Testo di Benedetta Baini –
“No… Guarda! È cambiato. Non era così prima… Che cosa sta succedendo?” sono le parole citate dalla scrittrice e artista Alexandra Noel all’inizio del testo che introduce l’esposizione “Irrealis”, personale dell’artista americana Nancy Lupo (1983) presso la galleria VEDA a Firenze. Alexandra Noel racconta infatti di un testo in cui un anziano affetto da memoria a breve termine incarta e scarta un cioccolatino ripetutamente rimanendo ogni volta sorpreso, ed è proprio questa la sensazione che si prova quando ci si rapporta con le installazioni di Nancy Lupo: si entra in dimensioni familiari e allo stesso stranianti, in cui ciò che si riconosce acquista un’indipendenza di significato volubile a seconda del nostro sguardo.
Attraversando la mostra siamo avvolti da una sensazione onirica, un’atmosfera ignota, in cui oggetti quotidiani acquisiscono una nuova aura e identità: la luce esterna è filtrata dai pannelli scuri posti sulle finestre, creando all’interno della sala una penombra particolare scandita dai cinguettii registrati di alcuni uccelli, mentre l’occhio è attirato da una scatola che emana della luce, dando al contenitore l’impressione di essere un portale per un nuovo mondo, anche se in realtà al suo interno ci sono delle candele LED. Spostando lo sguardo davanti a noi si presentano invece sul pavimento spirali di corone dorate in plastica e carta che modulano lo spazio, allargandosi e restringendosi come se stessero dialogando fra loro animatamente, seppur a noi appaiono immobili e in silenzio.
Sostando per un po’ di tempo nello spazio, l’atmosfera si ammanta di famigliarità, vicina ai ricordi d’infanzia con la casualità del gioco nella disposizione dell’installazione, la spensieratezza nel canto degli uccelli e l’abbraccio affettuoso della penombra e della luce calda delle candele.
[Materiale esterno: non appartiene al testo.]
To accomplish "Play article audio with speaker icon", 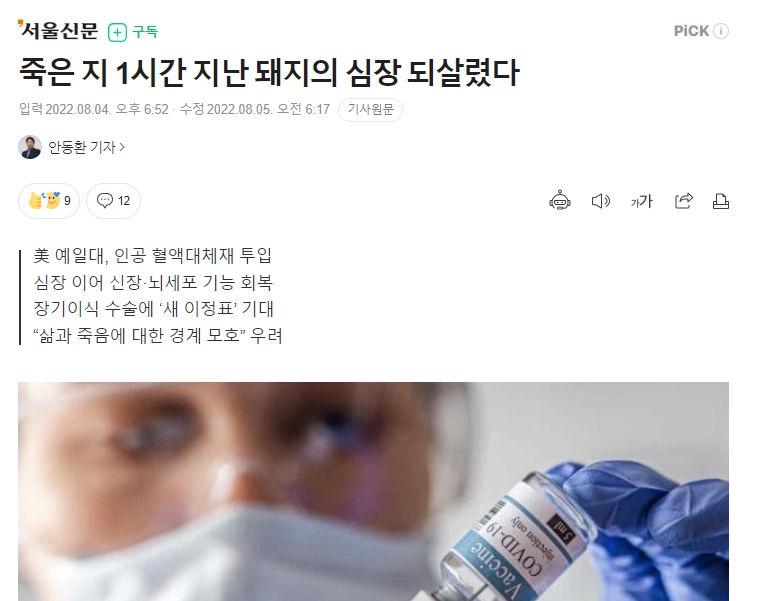I will click(601, 201).
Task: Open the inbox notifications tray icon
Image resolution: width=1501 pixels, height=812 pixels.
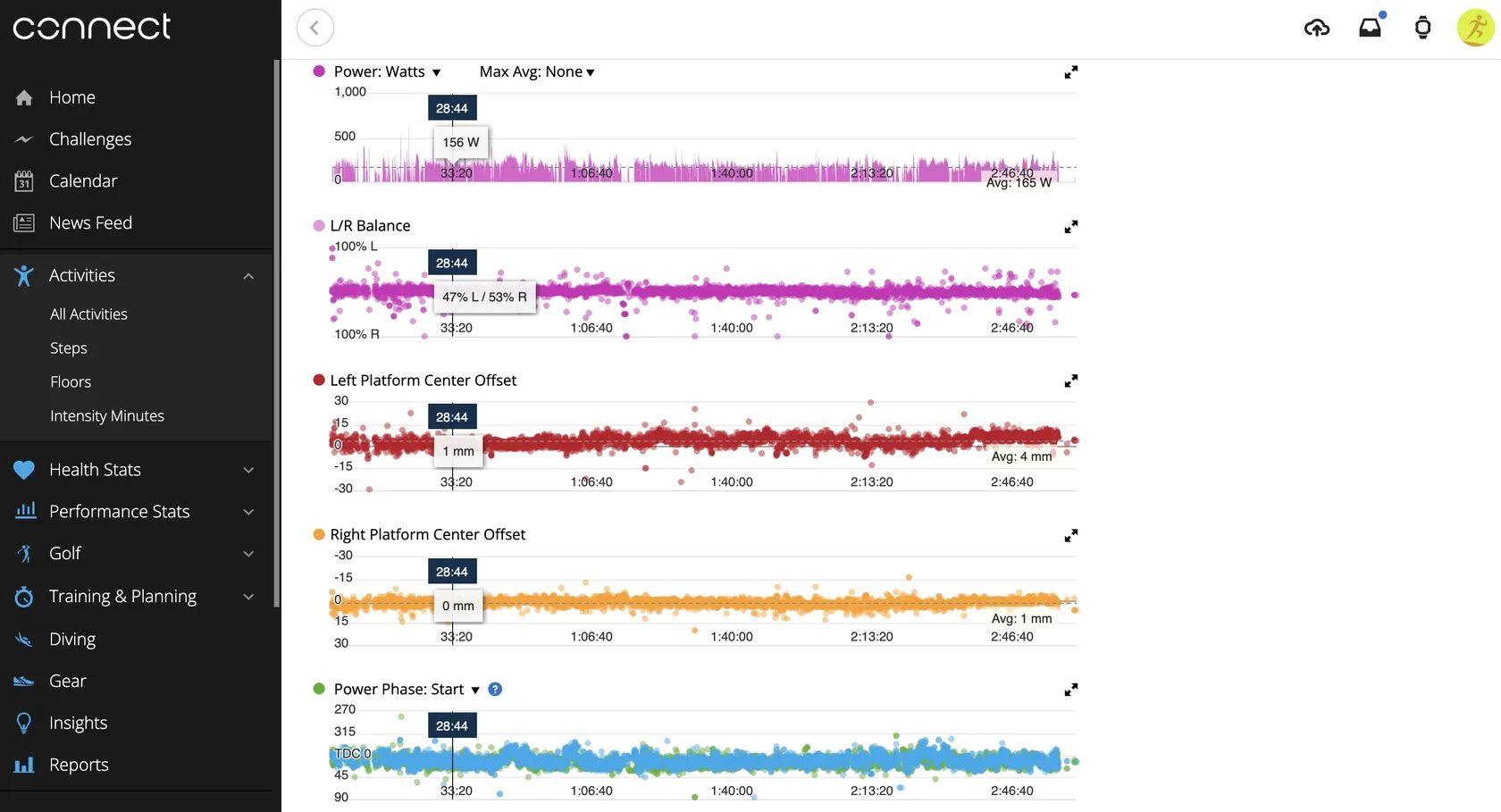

A questa atmosfera, si intreccia un altro pensiero: siamo circondati da una tensione con gli oggetti presenti che ci destabilizza, una tensione che si crea tra la leggibilità di un oggetto che conosciamo e la inquietante ambiguità.
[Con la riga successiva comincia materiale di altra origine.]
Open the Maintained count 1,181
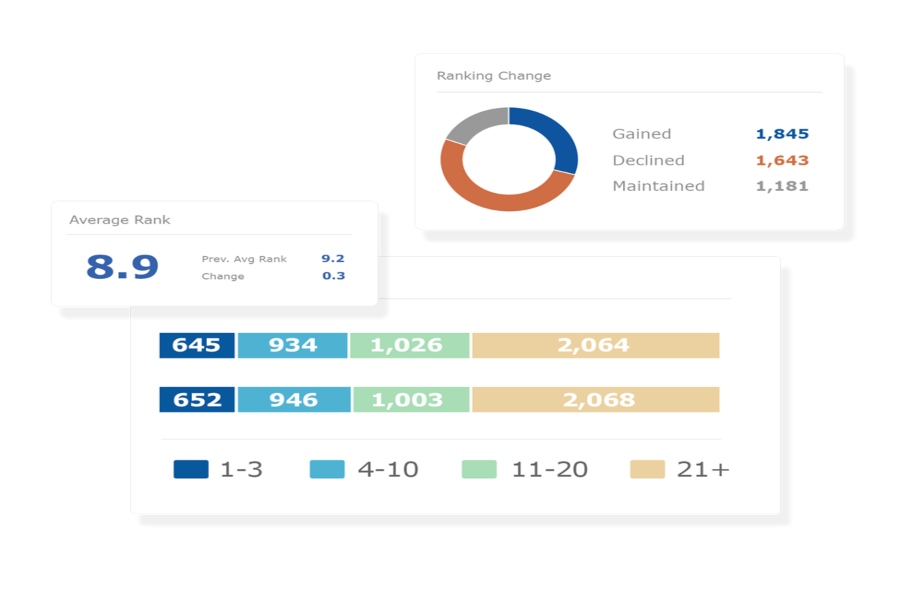 tap(782, 186)
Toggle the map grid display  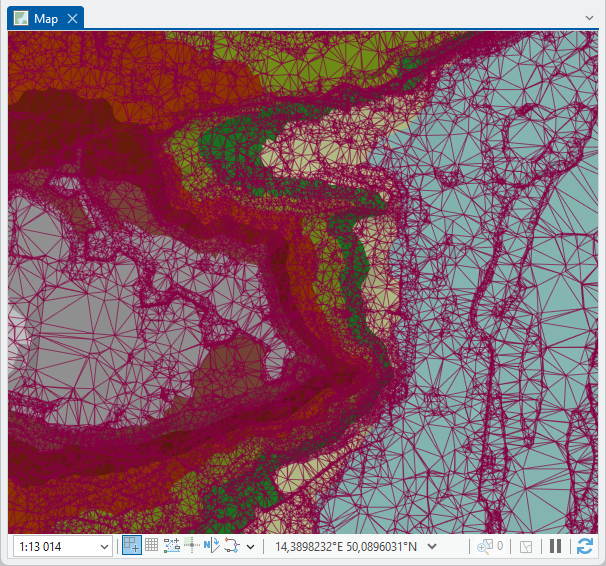(151, 545)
Le corone sono oggetti che per millenni sono stati utilizzati per rappresentare il potere e la gloria del singolo essere umano, pregni di significato e simbolismo che elevano chi li detiene, ma durante la visita questa subordinazione si spezza, rendendoci costretti ad assecondare i loro movimenti e forme, con una riappropriazione di potere da parte dell’oggetto stesso. All’interno della sala sono presenti anche i cosiddetti “tellers”, piccole strutture di origami in cartone che richiamano il gioco infantile di carta in cui, a seconda delle scelte e domande fatte, si ottiene una risposta: sono elementi ricorrenti nelle installazioni di Nancy Lupo, attirata dalla loro pratica simile alla divinazione, e dalla possibilità di poterli personalizzare con numeri o con rivestimenti diversi. Anche loro, da semplici origami di cartone, si trasformano nello spazio Veda in essenze autonome, corredate da fili da pesca iridescenti che li rendono simile a creature divinatorie che si muovono liberamente all’interno dello spazio.
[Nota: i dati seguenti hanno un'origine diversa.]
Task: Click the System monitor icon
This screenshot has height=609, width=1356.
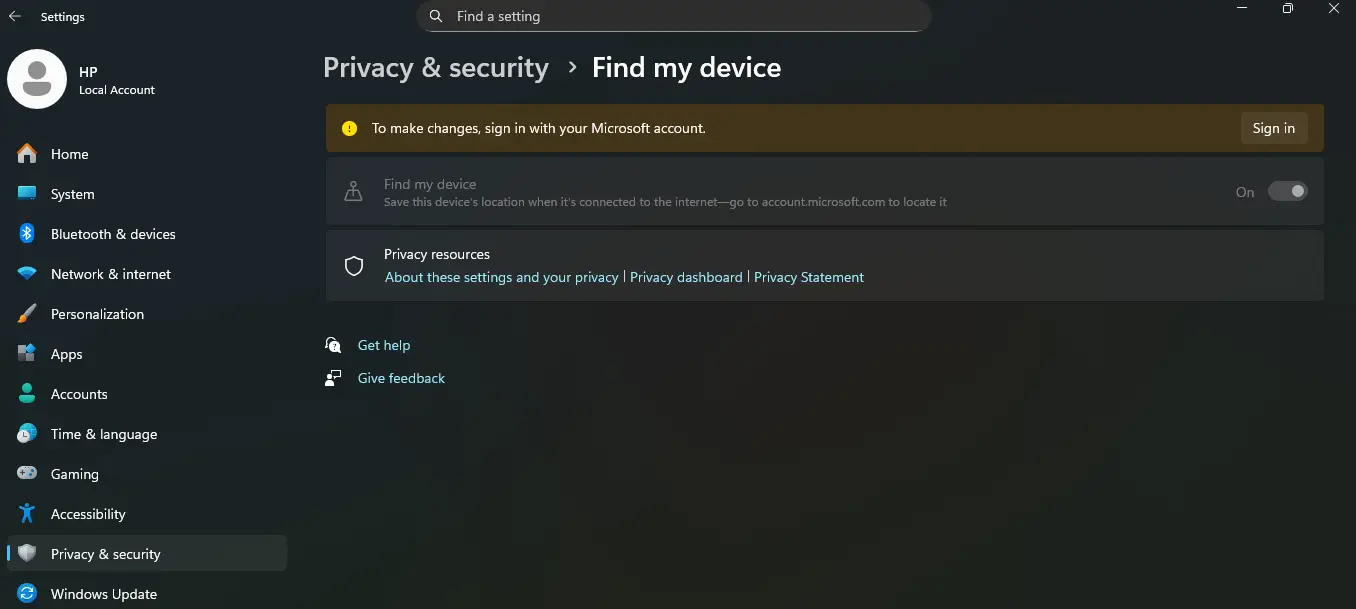Action: tap(27, 194)
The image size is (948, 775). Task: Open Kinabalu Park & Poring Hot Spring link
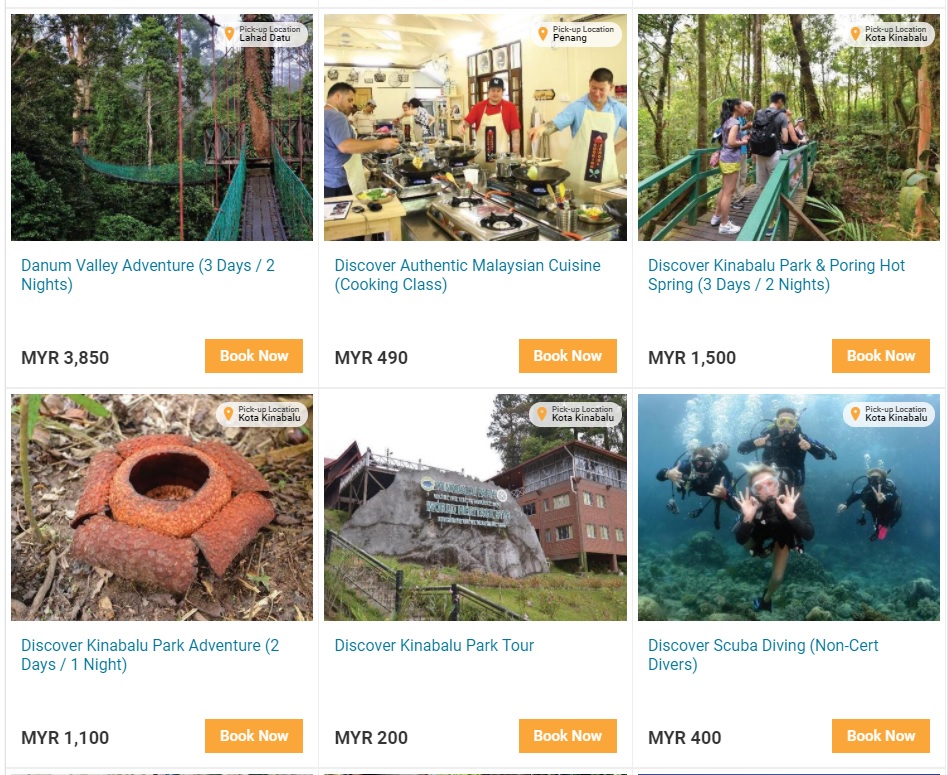pyautogui.click(x=776, y=275)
Attraverso un sottile gioco di ambiguità e fascinazione, l’installazione di Lupo sembra opporsi alla canonica prospettiva interpretativa per rivendicare un’autonomia espressiva. Questo piccolo paesaggio regale, reclama un’espressione propria, indipendente, quello che l’artista chiama “scintillio”: un’essenza ipnotica ed attraente, ma inafferrabile e non codificata data la nostra abitudine di controllo sul mondo. Al ‘scintillio’ metaforico di Lupo, si intreccia la brillantezza tutta reale dei riflessi dorati delle corone e il loro riverbero sul pavimento che crea una delicata irradiazione di luce. Profili e silhouette richiamano le atmosfere a cui allude Alexandra Noel nel testo che accompagna la mostra, la cui portata dona all’installazione un’aura di miraggio.
In questo dialogo fra sogno e realtà, l’atmosfera si fa sospesa, surreale, accentuata dalla presenza di un buco nel muro: da questa apertura, che mette in comunicazione diversi ambienti della galleria, è possibile guardare un video dalla durata complessiva di sei ore in cui brucia un gruppo di candele, ricordandoci così lo scorrere dei minuti e permettendoci anche di osservare l’installazione dalla parete opposta in gran segreto, come se stessimo sbirciando dal buco della serratura, un po’ per curiosità, un po’ per non disturbare.